> _What you are asked to do_
Retype the data starting with the line containing "Given: Focus the address bar URL text" and continuing through the end of the data, omitting the pictures.
— START Records for this exercise —
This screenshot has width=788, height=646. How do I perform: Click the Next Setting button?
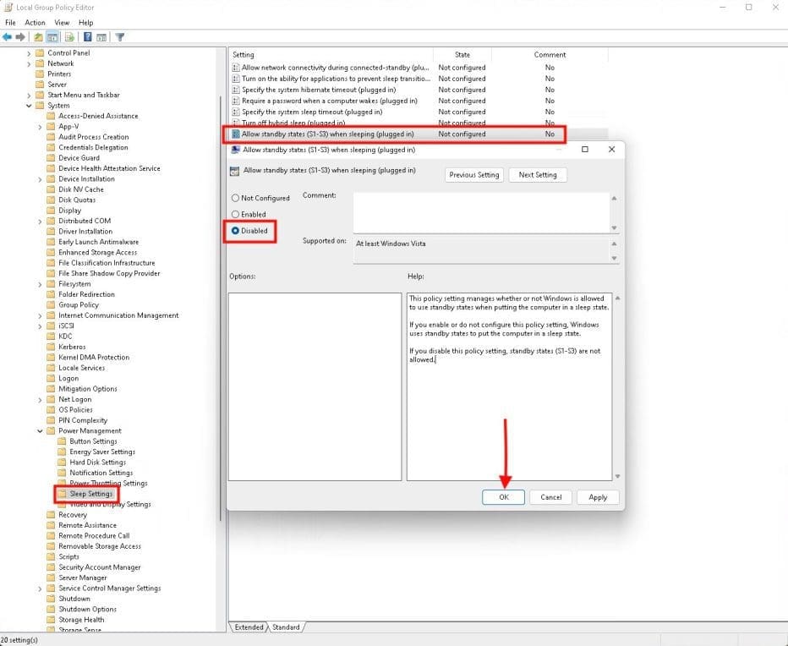pos(537,175)
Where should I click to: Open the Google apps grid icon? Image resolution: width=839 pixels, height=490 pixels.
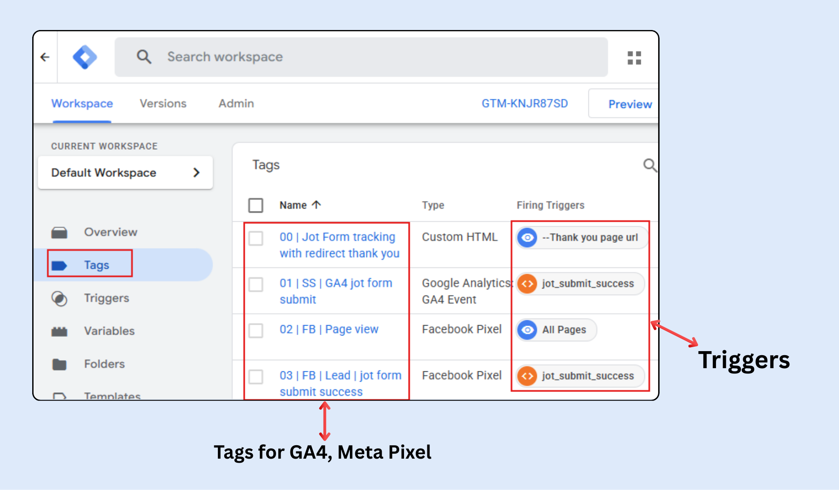[634, 58]
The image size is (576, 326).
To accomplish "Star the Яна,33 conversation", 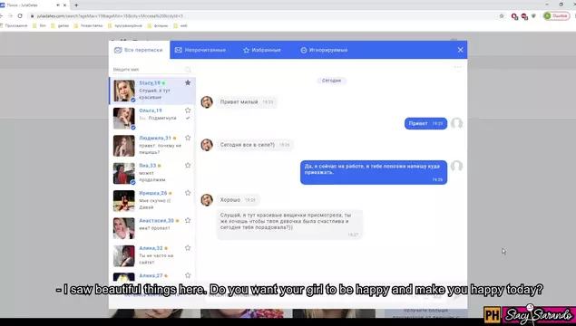I will (x=188, y=165).
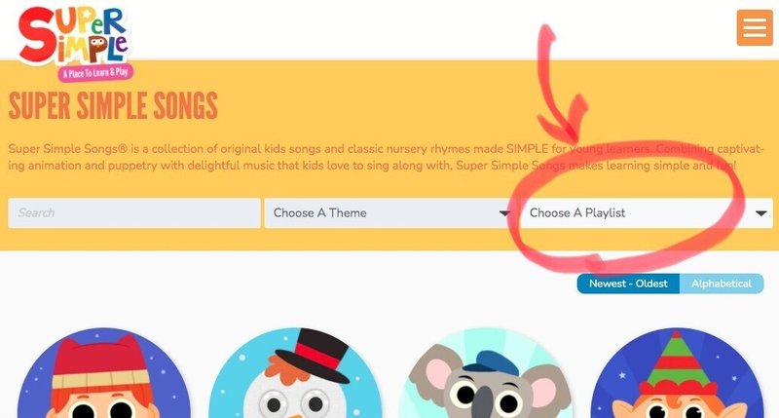This screenshot has height=418, width=779.
Task: Open the snowman with top hat song
Action: (295, 373)
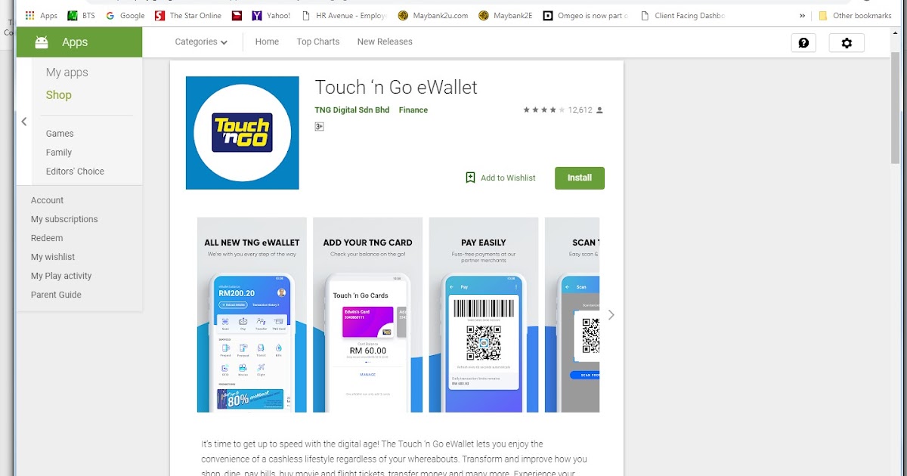Open The Star Online bookmark

pyautogui.click(x=189, y=15)
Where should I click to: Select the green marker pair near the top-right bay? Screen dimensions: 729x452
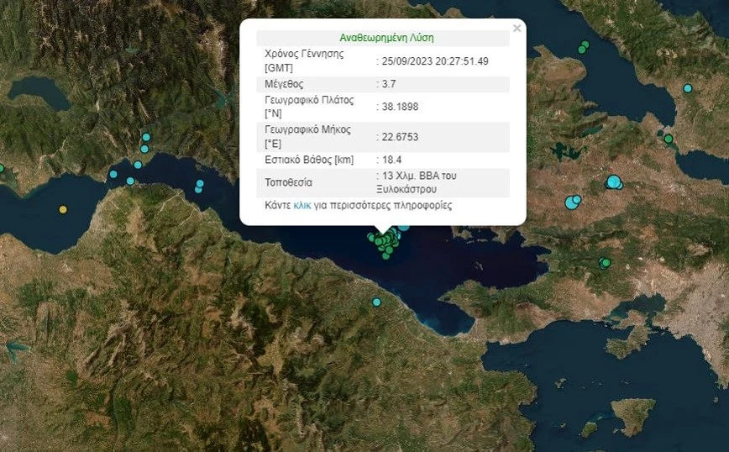583,47
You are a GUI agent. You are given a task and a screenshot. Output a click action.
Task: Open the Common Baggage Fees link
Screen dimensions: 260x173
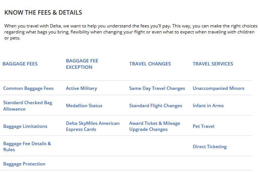pyautogui.click(x=28, y=88)
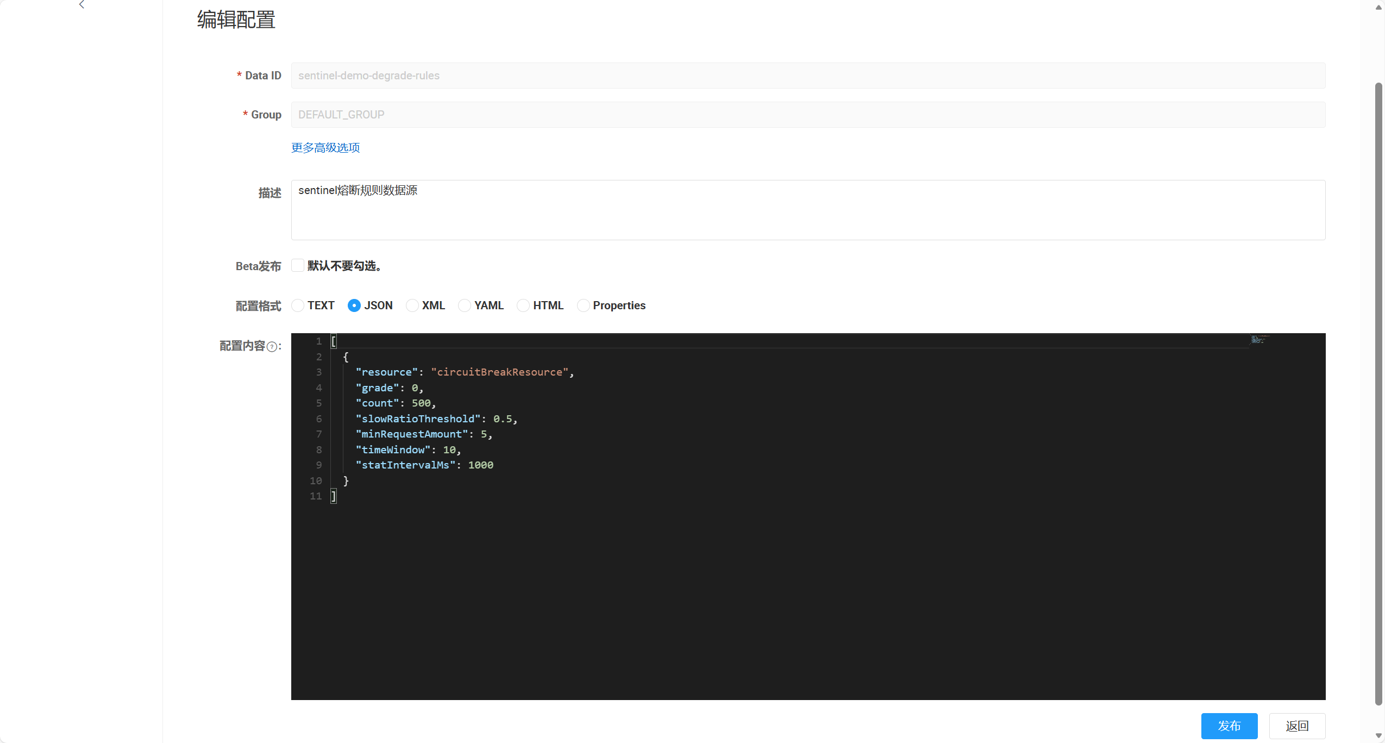This screenshot has width=1385, height=743.
Task: Expand 更多高级选项 advanced options link
Action: (325, 148)
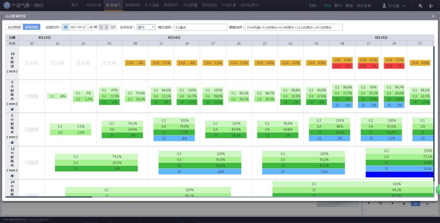This screenshot has height=223, width=440.
Task: Select 市台 in the region switcher
Action: (326, 6)
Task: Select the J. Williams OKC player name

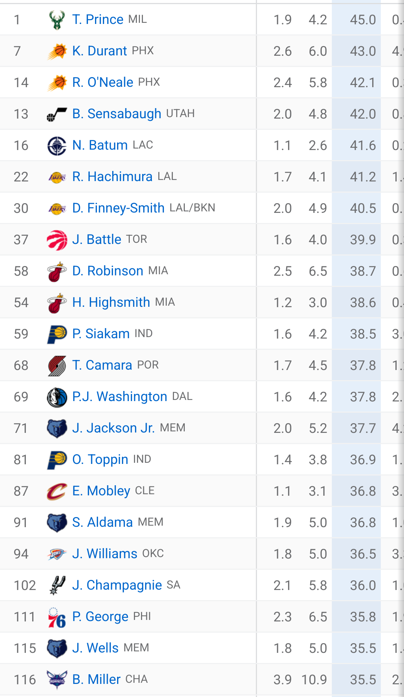Action: [x=105, y=554]
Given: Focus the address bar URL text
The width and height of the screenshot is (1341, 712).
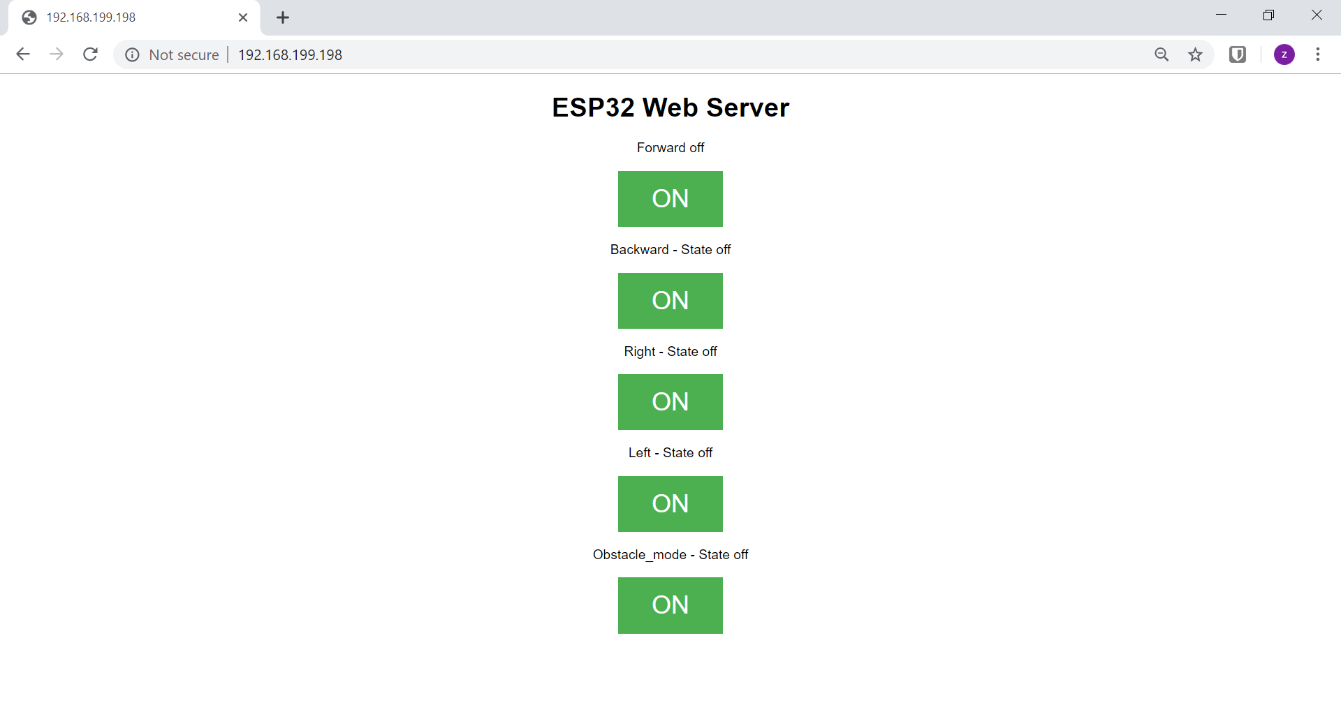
— END Records for this exercise —
> _Correct result_
Given: Focus the address bar URL text
The width and height of the screenshot is (1341, 712).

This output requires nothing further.